Let’s get this out of the way first. Coworking spaces have escaped shutdown, with WeWork will be announced to the public via SPAC on October 21. WeWork has 56 locations across the UK and over 250 locations in the US – including In supermarkets, although it is concentrated in large cities such as London and New York, as well as offices in Australia, South Africa and beyond. A ‘full’ pass to express office in multiple locations It costs £299 / $299 a monthToday, lanes are also available. There are other options for those who need more flexibility. In New York, co-working spaces like bat house They offer a few days a week or a set number of hours a month for half what WeWork charges, while memberships in coworking networks like Optix And croissant They can be budgeting ways to find an office wherever and whenever you need it.

Big brands like WeWork and his opponents asideOdds are that your neighborhood has a much cheaper communal co-working space, although it may have more restricted hours and fewer features.

The trambry, which is where I live directly, has desks for £150 a month, a climbing wall nearby with heated desks for as little as £90 a month, and a local community center has flexible co-working starting at £70 a month for a hot bath A one-day-a-week desk or a dedicated desk for £200.

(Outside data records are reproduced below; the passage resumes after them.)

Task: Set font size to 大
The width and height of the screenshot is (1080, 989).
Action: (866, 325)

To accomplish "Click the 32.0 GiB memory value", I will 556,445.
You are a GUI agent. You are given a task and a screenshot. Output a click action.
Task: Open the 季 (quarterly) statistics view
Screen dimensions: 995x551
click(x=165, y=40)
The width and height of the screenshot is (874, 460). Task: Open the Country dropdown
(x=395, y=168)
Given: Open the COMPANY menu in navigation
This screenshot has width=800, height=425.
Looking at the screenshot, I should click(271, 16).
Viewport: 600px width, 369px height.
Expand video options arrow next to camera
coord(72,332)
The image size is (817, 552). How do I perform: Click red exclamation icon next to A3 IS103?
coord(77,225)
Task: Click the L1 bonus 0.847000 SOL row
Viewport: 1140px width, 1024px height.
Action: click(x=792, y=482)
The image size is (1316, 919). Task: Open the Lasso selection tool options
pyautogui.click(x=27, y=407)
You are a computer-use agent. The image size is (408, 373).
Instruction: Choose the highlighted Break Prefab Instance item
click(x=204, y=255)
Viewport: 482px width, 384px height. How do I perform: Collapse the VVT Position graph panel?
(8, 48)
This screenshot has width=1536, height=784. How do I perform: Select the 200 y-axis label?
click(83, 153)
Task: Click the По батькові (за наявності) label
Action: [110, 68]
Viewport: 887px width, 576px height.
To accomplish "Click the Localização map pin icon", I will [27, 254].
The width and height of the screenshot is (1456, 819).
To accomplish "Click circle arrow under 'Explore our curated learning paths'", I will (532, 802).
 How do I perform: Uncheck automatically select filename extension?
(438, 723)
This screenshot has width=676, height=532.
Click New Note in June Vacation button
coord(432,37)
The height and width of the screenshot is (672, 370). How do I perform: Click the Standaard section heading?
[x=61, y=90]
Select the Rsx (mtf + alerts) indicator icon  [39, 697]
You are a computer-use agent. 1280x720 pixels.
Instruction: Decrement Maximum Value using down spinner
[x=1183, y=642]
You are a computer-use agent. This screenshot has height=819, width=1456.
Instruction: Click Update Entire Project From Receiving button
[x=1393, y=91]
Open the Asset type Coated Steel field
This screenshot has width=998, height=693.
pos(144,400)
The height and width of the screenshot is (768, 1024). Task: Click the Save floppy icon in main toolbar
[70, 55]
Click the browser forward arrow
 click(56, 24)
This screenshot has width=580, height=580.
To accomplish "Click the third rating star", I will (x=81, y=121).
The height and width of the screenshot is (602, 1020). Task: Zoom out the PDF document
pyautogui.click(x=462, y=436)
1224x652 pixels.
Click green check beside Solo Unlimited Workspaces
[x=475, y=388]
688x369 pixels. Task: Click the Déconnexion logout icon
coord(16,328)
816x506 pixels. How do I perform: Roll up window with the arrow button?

wander on google maps; Someone near where you live is willing to let you pay to work in an office in their building, and is likely to include free tea and coffee as well.

Re-acquaint yourself with your local library

Looking for a quiet office to work every now and then? Visit your local library, the original and free co-working space. Many of them have dedicated offices and study rooms –more than a third Do it all over the US – and they all have free Wi-Fi; even some Hosting clinics and workshops. Not many will allow you to bring coffee with you, and it is better to use it as a quiet place for focused work rather than a series of Zoom meetings, but it costs nothing and a fact that never fails to amaze me allows you to take the books home Free.

You are not limited to community libraries either. University libraries can be a good option, if they are open to locals as well as students, while museums and galleries often have reading rooms, although you may need to register first. Some bookstores even have paid co-working spaces at relatively low prices; The one in Richmond, London, is £115 a month for locals, and another in Westminster £95 a month for a heated desk. in Florida, Miami-Dade Library System It not only has bookable co-working spaces, but also a workspace complete with 3D printers.

Get a Museum Membership

Museums, galleries, and other art venues are filled with cafés and workspaces, usually with free Wi-Fi. If you want to avoid the crowds of tourists – and offer a little financial support to places like this – memberships not only give you free tickets, pre-book big shows, and gift shop discounts, but in the UK they often include member privacy, although This is less common in the United States.

These rooms are usually just a private café or bar, but some, such as the British Museum’s organ reading room, are designed to be used as study spaces. The quiet price is usually less annually than the price of a co-working desk which will only set you back one month, and you’ll be able to see some artwork while you’re at it.